The Alterlibrary is an experimental digital library that conceives knowledge as Renewable Sources—i.e. as an imaginative and transformative knowledge—with the aim to explore possibilities of fostering knowledge's practical role as an enabler of social and political agency (Arendt, The human condition 1958). 

Against the impact of today's communication technologies and AI that have turned the public sphere into a fragmented space where polarized discourses, fake news, and consumer-driven narratives thrive (Zumboff 2019), we claim that knowledge production needs to be reframed.  

While the mentioned contemporary productions of “knowledge” come along with manipulative content, encourage a consumerist, i.e. passive, mindset, and blur the boundaries between reality and fiction in a hyperreal scenario (Baudrillard 1994), the Alterlibrary experiments with the continuous critical regeneration of knowledge. The following shifts in knowledge production by the Alterlibrary will be explained through its practical translating of the formats on the website: 

Transformative: Instead of conceiving knowledge as static, it is continuously reassessed and renegotiated through comments and questions. 

Collaborative: Instead of a focus on the individual, the Alterlibrary emphasises the relational and collaborative dimension of knowledge production.

Active: Instead of producing consumers, it requires active engagement.

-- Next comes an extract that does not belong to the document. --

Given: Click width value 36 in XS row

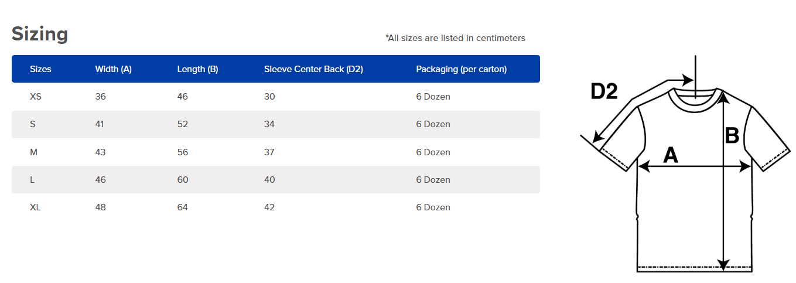Looking at the screenshot, I should tap(101, 97).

Ecosystemic: Instead of locating knowledge in the mind, it locates it in an ecosystemic approach to it that focuses on the interrelations between human and non-human actors (Latour 2005).

These shifts are achieved through a display of the Alterlibrary’s collections - textual and visual - that creates a relational, lateral and rhizomatique environment, generating new reading paths between the sources and revealing the inexhaustible potential of recreation, as well as offering the “users” space to rethink and interact with the sources.